Des formations plus courtes, plus interactives, plus opérationnelles plus réflexives pour développer l’agentivité posent la question du modèle économique : Faire intervenir un formateur pendant 1 heure ou 2h pour comprendre, mémoriser, réfléchir, produire, imaginer, s’adapter nécessite une organisation souple, ce qui n’est pas le modèle dominant à la vue des externalisations.
Le E-learning pour l’acquisition de techniques permet cela mais dès que l’on touche aux comportements comme les formations management, l’autorité, le rapport à l’autre s’apprend entre personnes et non au travers d’une machine surtout vu le niveau de l’intelligence artificielle des solutions E-learning ou serious games, des solutions behavioristes où la réussite n’est pas le gage de meilleures interactions avec l’autre. Ce n’est pas parce que j’ai gagné la partie que je sais être un bon manager où alors je n’ai pas la même définition de la fonction management.
Autre problème contextuel, l’individualisation aussi bien de la société ( Cf le rapport de Gerard Mermet, directeur de Francoscopie), que des évaluations amènent les salariés non à coopérer dans un esprit de fair play, à faire preuve de coopétition mais à être dans une compétition permanente pour avoir un avancement ou garder sa place.
A titre d’exemple Google se rend compte que les femmes de son entreprise ne demandent pas d’évolutions et de fait n’en bénéficient pas ou très peu.
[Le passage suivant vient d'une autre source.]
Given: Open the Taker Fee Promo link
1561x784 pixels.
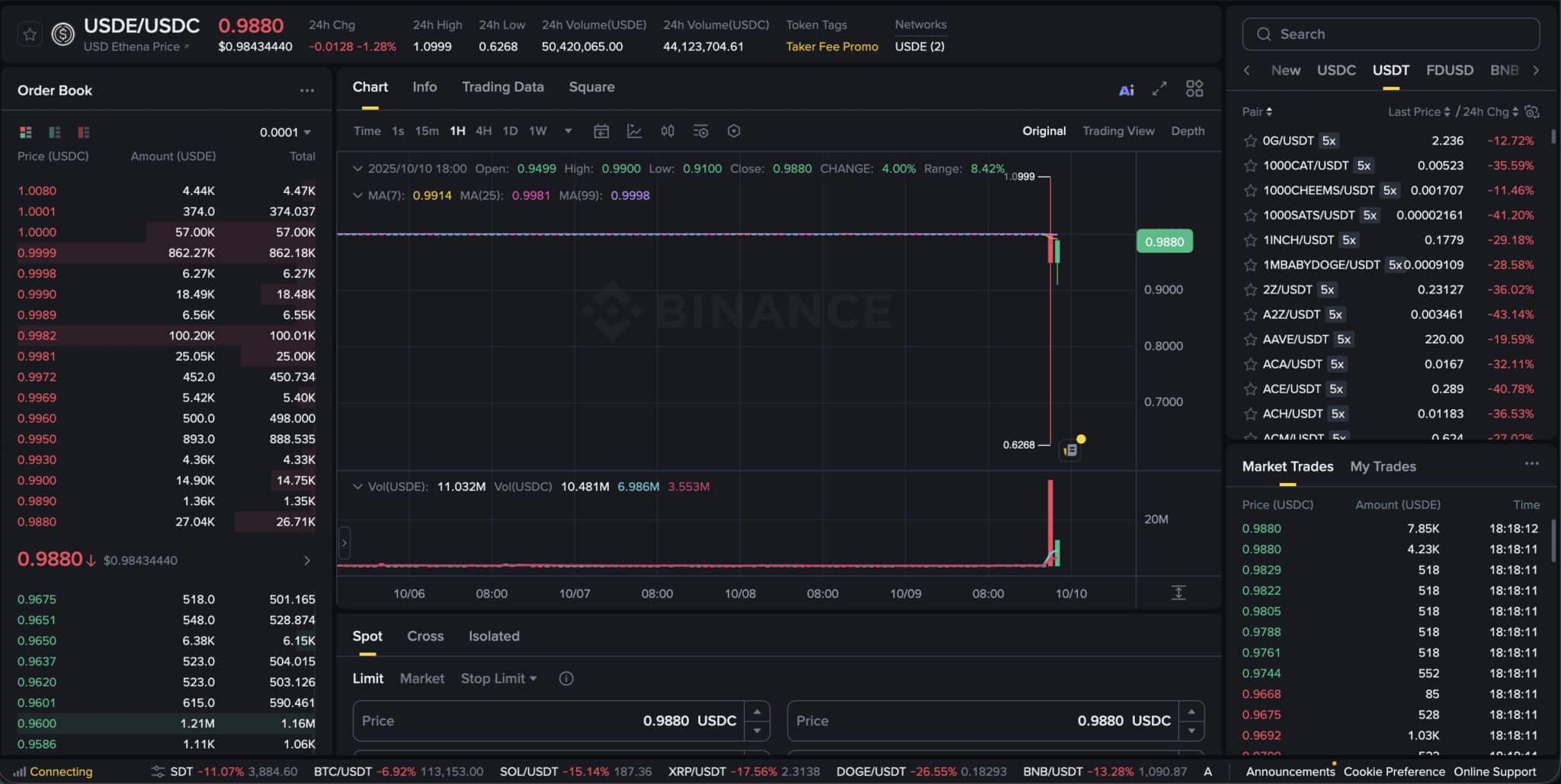Looking at the screenshot, I should coord(831,46).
A quoi on servi les évaluations aussi bien de la formation que du travail dans les promotions ? A quoi a servi la GPEC ?
Les compétences nécessaires à l’évolution professionnelle résideraient-elles majoritairement dans le relationnel et le social ?
La formation est magique dans le sens où elle seule, à ma connaissance, permet de révéler le génie qui est en chacun et de permettre l’accès au monde des possibles mais tant apprendre pour soi est un gage de mieux être tant être compétent dans l’entreprise n’est pas un gage de réussite (Re google). Cela permet uniquement d’augmenter son employabilité pour être mieux chassé 😀 vu la situation de guerre économique.
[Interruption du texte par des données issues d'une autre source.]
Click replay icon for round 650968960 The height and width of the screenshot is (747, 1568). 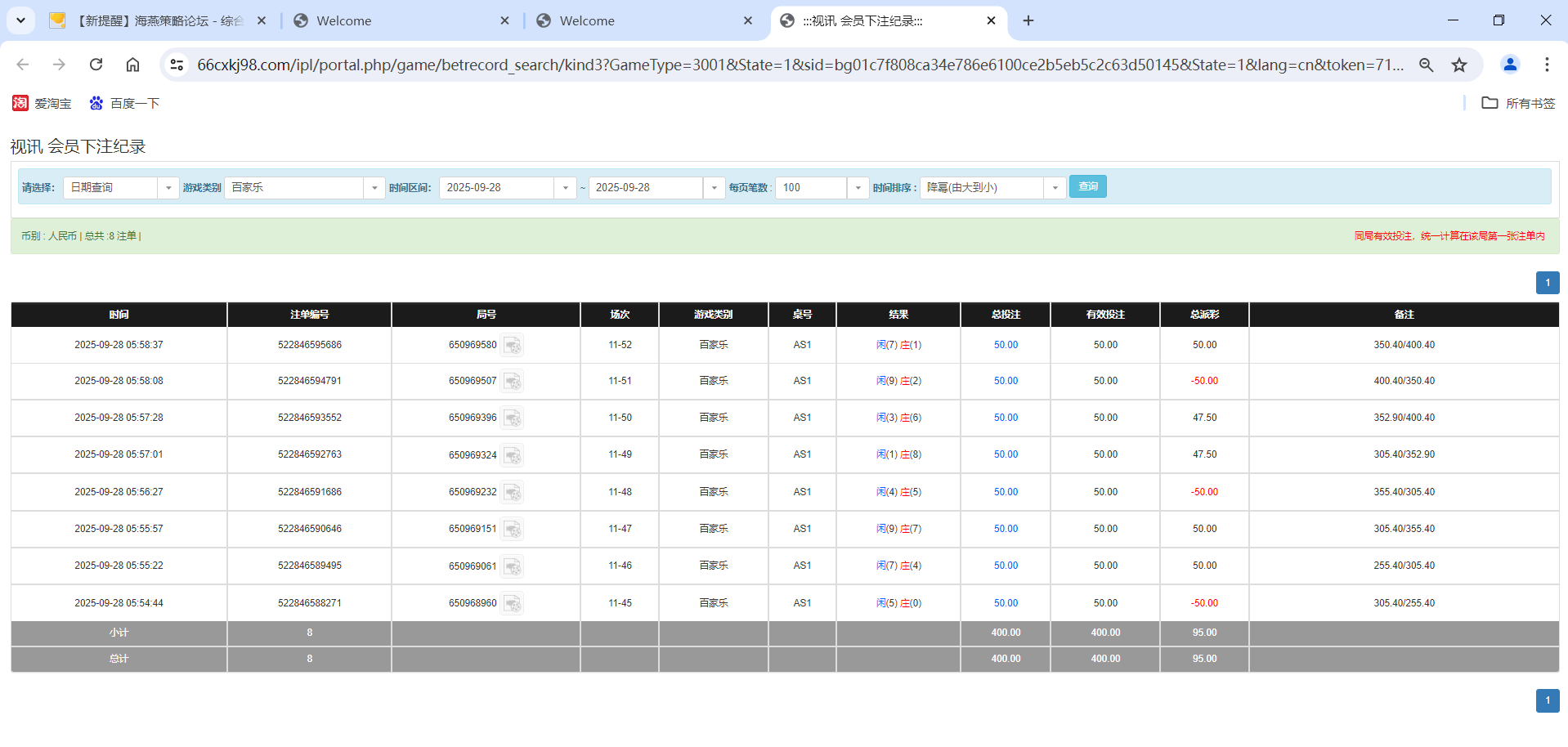click(x=513, y=603)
Pourtant je suis convaincu que la performance des entreprises réside dans la qualité des compétences de sa base et non de ces cadres qui ne font souvent que passer.
Quid de la réflexion et de l’action des DRH vis-à-vis de la formation ?
Comme un tabouret qui est toujours à l’équilibre car il a trois pieds peu importe leur longueur, la formation gagnera ses lettres de noblesse quand les directions, outre les formations pour répondre aux situations les plus rencontrées en mode normal et dégradé, mettront en place des formations sur les réelles capacités de l’Homme en développant ses métaconnaissances pour lui permettre de gagner en autonomie (capacité à décider) et en indépendance (capacité à faire).